▶ _Supplied data_
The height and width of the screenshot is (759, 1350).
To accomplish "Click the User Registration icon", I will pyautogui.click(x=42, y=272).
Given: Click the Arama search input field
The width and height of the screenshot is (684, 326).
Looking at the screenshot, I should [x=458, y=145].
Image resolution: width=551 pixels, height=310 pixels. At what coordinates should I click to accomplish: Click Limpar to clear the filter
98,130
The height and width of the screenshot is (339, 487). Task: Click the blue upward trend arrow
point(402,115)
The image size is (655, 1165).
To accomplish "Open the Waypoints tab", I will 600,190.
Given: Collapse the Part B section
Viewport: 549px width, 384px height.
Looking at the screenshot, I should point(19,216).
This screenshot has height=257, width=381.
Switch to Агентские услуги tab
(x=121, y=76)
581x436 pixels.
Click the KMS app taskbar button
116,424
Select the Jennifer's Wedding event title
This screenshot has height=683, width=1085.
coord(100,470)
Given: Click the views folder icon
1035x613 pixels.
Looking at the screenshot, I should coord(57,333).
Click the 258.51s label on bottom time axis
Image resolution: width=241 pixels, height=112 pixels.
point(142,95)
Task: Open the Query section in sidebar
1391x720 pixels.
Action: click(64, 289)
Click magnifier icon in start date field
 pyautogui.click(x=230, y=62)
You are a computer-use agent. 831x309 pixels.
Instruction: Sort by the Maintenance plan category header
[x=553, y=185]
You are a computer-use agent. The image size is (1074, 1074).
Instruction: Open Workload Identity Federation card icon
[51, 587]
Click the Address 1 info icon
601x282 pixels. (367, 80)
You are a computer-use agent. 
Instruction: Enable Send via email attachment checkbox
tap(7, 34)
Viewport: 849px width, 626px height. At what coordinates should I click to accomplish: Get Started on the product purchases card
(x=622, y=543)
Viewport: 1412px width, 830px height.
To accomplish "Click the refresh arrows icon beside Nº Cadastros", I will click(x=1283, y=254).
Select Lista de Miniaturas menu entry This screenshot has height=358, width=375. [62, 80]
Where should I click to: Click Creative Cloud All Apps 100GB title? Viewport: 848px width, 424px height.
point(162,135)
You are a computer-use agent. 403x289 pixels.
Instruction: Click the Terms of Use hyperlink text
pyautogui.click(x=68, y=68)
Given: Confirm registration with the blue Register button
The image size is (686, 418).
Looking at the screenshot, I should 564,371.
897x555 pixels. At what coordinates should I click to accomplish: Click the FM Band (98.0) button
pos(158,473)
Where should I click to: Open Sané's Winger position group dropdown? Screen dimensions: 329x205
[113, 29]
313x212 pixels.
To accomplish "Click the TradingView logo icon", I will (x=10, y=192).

▶ _Your goal_
Search the records for the string "section", and copy every line that holds it.

▶ _Answer space_
Given: Collapse the Part B section
Task: Open the Query section in sidebar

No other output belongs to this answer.